The state of Illinois, headed by anti-union Republican Governor Bruce Rauner, is billions of dollars in debt and entering its 10th month without a budget—and Lewis says the day of action is needed to advocate for schools and other services that are suffering without adequate public funds.
"The strike is a call for increased revenue for Chicago Public Schools and its students, and a direct response to continued attacks and efforts toward union-busting from Gov. Bruce Rauner, Mayor Rahm Emanuel and the mayor’s handpicked CPS CEO, Forrest Claypool," CTU stated.
During a rally on Friday, CTU Vice President Jesse Sharkey declared to the crowd:
We are going to fight to win the schools that our children deserve! It has been far too invisible for too long that the people who depend on our public schools and depend on our public services are the most vulnerable among our society. They are black and Latino low income people of this city who have not had their voices heard. It is a shame that in order to make our voices heard, we have had to close every school in this city. It is a shame that in order to make our voices heard, we have had to go on strike. But if that is what we have to do, that is what we will do. Frankly what’s happening in our public system right now amounts to nothing more than racist neglect.
As Savannah Mirisola-Sullivan, a fifth-grade Chicago teacher, lamented in a social media post before the strike, "I will strike with the Chicago Teachers Union this Friday because my ability to practice community and to care for some of the most vulnerable in our city is under attack, made nearly impossible, every day."
Forty-five community groups and the SEIU officially joined in the day of action. This solidarity in a strike is highly unusual in the United States—and the unprecedented action may or may not be legal, observers say, characterizing the union's sweeping call for increased revenue as "uncharted territory."
Strikes like this one "happen pretty much everywhere but the U.S.," said Bob Bruno, professor and director of the University of Illinois Labor Education Program, in an interview with VICE.

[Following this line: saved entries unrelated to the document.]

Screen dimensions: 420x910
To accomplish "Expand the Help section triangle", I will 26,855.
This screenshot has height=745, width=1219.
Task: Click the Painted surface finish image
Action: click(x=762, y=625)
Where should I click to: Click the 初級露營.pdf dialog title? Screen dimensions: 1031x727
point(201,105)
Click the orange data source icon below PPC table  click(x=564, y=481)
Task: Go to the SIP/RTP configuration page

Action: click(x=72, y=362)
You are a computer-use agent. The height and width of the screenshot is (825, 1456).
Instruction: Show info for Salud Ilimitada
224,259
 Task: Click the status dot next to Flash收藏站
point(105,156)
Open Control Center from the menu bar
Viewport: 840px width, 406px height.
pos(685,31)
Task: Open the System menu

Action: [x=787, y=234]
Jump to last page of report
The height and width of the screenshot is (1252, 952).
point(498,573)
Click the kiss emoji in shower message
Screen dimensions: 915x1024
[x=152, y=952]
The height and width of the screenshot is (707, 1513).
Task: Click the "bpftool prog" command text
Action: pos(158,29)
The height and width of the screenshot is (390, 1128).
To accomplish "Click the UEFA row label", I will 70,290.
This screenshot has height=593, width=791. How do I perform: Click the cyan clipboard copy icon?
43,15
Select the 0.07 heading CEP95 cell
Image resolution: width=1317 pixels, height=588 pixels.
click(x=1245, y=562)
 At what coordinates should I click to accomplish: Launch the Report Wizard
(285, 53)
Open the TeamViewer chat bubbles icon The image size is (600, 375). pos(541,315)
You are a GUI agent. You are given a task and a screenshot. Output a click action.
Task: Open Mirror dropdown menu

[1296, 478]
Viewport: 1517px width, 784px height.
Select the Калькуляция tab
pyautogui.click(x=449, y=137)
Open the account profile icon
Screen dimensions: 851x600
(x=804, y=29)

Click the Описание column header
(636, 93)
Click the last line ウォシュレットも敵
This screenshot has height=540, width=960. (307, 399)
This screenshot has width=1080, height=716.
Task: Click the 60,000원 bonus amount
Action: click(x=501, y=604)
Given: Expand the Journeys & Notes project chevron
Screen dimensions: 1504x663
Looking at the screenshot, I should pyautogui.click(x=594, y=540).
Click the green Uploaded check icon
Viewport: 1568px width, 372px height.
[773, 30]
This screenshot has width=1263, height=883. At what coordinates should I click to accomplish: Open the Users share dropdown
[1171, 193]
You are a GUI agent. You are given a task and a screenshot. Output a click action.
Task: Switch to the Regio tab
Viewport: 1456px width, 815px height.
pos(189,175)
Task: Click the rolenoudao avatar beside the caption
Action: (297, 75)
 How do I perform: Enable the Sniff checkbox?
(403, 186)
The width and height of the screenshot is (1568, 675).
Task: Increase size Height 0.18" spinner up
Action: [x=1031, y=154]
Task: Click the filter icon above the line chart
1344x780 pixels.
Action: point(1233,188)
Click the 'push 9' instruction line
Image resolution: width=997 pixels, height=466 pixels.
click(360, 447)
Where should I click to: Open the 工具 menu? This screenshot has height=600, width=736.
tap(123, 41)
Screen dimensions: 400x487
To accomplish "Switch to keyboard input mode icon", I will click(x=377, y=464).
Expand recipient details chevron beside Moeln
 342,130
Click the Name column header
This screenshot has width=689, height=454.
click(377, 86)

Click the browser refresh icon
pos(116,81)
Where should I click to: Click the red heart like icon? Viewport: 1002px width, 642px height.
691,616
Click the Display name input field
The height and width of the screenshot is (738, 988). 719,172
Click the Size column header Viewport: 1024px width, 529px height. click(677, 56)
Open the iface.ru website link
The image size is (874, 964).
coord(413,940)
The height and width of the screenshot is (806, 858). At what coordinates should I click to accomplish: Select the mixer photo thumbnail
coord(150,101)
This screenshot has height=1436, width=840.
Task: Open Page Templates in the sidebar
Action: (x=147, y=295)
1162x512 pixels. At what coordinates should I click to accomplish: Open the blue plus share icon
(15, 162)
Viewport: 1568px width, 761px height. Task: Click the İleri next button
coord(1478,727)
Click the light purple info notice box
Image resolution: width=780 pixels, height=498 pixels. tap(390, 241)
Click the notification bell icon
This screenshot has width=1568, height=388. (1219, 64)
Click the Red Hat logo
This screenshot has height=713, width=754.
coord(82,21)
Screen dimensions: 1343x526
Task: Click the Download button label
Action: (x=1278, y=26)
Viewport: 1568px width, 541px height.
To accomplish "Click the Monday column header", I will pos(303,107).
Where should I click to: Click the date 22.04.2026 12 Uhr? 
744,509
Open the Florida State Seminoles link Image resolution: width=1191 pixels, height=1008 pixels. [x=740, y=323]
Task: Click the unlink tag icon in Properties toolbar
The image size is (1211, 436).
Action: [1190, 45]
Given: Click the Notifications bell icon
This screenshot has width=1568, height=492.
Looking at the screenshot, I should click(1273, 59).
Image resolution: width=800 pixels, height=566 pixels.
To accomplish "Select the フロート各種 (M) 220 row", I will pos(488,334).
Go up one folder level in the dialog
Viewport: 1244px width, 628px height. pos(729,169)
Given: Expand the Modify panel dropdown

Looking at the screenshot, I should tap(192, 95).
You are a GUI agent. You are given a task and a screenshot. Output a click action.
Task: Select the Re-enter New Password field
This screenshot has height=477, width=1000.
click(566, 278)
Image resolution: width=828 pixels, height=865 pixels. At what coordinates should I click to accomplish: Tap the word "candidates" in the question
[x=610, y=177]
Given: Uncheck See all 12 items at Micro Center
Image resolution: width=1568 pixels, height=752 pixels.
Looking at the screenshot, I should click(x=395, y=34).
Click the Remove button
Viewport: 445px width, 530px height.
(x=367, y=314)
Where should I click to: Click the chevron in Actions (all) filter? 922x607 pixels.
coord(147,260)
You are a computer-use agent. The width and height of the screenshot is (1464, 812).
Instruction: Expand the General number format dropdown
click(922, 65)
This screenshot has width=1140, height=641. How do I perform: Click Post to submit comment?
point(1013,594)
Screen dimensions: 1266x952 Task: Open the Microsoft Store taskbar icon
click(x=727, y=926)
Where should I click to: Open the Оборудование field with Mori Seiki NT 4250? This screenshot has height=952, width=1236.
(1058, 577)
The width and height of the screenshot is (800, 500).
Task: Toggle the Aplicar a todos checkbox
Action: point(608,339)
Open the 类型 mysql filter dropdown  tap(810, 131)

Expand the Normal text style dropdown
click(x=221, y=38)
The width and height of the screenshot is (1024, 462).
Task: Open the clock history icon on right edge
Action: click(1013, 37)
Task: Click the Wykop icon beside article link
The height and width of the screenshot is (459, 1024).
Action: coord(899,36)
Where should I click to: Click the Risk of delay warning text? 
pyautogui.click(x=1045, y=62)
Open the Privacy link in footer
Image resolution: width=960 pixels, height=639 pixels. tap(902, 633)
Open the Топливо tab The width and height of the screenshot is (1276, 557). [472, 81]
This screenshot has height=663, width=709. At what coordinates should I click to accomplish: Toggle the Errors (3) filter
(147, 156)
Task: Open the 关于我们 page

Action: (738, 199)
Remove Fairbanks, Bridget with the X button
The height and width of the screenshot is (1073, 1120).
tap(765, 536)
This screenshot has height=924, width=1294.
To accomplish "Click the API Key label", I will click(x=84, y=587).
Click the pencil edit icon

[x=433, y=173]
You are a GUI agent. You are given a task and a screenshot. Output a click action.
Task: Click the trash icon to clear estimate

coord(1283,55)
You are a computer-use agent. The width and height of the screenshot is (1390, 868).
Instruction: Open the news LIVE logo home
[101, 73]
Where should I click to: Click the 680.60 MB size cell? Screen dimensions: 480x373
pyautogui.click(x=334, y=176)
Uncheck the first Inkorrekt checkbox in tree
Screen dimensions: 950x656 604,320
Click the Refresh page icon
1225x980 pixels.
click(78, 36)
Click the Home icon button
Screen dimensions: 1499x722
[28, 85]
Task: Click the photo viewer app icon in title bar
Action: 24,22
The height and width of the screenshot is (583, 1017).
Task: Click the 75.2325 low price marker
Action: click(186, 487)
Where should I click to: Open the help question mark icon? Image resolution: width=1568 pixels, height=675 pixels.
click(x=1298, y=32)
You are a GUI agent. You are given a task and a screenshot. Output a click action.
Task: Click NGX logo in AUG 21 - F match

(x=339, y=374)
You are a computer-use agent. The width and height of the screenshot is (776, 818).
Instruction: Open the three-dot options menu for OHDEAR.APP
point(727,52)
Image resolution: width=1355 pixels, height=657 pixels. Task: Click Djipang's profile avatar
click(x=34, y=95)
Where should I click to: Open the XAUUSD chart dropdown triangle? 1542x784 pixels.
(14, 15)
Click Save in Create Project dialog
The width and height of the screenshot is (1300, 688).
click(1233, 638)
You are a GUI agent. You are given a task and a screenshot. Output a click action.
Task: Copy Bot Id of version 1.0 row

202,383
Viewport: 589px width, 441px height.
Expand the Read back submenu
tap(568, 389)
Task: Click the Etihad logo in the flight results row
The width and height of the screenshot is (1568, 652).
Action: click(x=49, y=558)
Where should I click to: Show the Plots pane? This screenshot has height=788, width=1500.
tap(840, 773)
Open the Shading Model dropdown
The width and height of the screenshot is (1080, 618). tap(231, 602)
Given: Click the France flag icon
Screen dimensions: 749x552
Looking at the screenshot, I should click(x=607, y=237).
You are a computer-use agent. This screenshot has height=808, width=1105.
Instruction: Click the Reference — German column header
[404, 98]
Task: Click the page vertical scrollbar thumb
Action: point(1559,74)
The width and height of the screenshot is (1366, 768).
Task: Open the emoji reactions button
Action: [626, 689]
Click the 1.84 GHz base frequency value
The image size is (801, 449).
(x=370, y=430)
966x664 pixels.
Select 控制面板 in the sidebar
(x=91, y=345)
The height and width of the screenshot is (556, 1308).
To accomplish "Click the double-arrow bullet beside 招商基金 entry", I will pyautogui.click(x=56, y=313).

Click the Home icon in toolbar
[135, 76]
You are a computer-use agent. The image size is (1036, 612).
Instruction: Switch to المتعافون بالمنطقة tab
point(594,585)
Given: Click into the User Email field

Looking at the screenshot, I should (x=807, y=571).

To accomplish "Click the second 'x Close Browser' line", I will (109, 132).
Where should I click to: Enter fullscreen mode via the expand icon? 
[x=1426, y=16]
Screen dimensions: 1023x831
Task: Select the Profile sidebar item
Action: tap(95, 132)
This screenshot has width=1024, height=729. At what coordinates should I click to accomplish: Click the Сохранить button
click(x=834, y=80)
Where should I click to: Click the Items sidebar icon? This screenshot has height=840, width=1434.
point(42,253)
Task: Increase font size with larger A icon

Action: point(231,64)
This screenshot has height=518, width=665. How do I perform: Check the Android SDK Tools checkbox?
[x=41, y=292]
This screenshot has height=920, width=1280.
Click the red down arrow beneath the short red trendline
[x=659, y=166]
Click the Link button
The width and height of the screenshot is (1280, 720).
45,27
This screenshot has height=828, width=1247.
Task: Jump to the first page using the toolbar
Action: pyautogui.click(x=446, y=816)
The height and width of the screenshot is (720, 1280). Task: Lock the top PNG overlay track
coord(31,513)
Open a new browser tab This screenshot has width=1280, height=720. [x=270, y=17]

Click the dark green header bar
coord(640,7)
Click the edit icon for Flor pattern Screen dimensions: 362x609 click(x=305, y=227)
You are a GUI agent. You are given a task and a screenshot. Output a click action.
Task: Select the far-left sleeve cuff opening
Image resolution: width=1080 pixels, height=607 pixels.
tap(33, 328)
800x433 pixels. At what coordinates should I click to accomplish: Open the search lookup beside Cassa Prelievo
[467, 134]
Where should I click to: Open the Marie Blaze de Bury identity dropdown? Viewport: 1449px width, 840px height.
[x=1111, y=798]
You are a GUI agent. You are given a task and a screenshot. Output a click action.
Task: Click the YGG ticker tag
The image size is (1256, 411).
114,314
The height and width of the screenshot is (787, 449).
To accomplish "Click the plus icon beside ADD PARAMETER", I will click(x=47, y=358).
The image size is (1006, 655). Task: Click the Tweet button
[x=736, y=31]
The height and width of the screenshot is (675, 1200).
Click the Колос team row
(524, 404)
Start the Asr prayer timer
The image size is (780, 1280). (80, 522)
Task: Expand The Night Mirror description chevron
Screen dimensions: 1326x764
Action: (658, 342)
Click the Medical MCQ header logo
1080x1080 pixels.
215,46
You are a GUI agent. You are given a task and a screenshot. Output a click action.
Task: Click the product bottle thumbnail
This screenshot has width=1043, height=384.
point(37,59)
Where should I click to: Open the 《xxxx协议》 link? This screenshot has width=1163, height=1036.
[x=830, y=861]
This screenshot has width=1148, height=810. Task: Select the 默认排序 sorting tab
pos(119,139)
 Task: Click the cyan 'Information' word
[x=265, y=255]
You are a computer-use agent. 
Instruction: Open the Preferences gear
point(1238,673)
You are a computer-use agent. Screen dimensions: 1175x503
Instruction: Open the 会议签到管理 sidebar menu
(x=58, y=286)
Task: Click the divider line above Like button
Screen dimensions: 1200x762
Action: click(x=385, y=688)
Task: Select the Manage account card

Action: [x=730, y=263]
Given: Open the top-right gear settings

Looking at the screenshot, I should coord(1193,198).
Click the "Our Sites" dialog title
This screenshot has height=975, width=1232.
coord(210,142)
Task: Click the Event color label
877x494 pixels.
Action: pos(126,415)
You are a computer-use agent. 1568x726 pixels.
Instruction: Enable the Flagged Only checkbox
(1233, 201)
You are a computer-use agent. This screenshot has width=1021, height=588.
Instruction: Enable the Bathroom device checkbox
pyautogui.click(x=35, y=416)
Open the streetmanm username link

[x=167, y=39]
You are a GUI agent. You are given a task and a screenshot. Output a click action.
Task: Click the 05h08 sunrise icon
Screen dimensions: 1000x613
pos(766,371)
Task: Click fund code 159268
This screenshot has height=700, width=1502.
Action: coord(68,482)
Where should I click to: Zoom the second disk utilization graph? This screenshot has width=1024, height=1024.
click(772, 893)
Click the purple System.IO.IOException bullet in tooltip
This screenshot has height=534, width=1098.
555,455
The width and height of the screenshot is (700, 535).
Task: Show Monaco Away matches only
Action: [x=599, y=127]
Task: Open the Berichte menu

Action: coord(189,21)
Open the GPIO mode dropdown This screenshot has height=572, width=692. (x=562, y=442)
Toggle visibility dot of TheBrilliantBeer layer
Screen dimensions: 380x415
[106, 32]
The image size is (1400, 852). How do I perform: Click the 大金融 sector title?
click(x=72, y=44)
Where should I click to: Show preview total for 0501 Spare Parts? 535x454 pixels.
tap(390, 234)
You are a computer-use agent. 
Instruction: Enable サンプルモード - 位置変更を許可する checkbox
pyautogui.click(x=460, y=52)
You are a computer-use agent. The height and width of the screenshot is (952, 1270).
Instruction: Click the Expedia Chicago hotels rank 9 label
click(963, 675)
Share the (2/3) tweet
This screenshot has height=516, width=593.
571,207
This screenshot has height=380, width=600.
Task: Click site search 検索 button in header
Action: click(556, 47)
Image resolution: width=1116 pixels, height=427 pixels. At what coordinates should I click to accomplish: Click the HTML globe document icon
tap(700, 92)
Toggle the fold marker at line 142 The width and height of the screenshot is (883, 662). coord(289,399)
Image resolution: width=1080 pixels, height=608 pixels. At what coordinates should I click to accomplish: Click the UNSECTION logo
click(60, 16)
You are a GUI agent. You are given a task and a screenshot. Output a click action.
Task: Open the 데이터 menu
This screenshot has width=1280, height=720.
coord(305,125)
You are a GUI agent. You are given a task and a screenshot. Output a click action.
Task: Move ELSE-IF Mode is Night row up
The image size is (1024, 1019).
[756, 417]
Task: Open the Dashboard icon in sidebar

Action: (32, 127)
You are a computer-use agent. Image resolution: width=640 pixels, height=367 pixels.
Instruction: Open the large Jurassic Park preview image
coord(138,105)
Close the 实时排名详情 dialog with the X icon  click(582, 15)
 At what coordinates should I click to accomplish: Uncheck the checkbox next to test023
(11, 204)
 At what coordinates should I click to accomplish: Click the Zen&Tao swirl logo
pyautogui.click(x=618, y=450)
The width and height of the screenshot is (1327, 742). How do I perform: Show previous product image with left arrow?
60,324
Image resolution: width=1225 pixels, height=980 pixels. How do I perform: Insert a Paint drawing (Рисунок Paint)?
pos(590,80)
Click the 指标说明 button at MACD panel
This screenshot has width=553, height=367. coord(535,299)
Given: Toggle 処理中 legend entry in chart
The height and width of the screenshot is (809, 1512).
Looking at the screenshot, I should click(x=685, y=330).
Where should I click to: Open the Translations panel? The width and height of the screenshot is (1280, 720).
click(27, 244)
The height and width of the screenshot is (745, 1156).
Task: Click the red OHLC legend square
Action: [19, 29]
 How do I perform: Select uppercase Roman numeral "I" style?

"They're very common in France, they're common in Germany and Central and South America," Bruno told the online news outlet. "It's only in the U.S., because of the historical evolution of labor law, that you can only strike legally under the narrowest of conditions. And a political strike over larger policy issues is clearly prohibited."
CTU's day of action "hearkens back to the '30s and '40s, when organized labor was using the strike to make larger economic and political points and trying to pursue broader economic and social goals. We don't have much precedent for it," Bruno said. And so Friday's strike is "extraordinary."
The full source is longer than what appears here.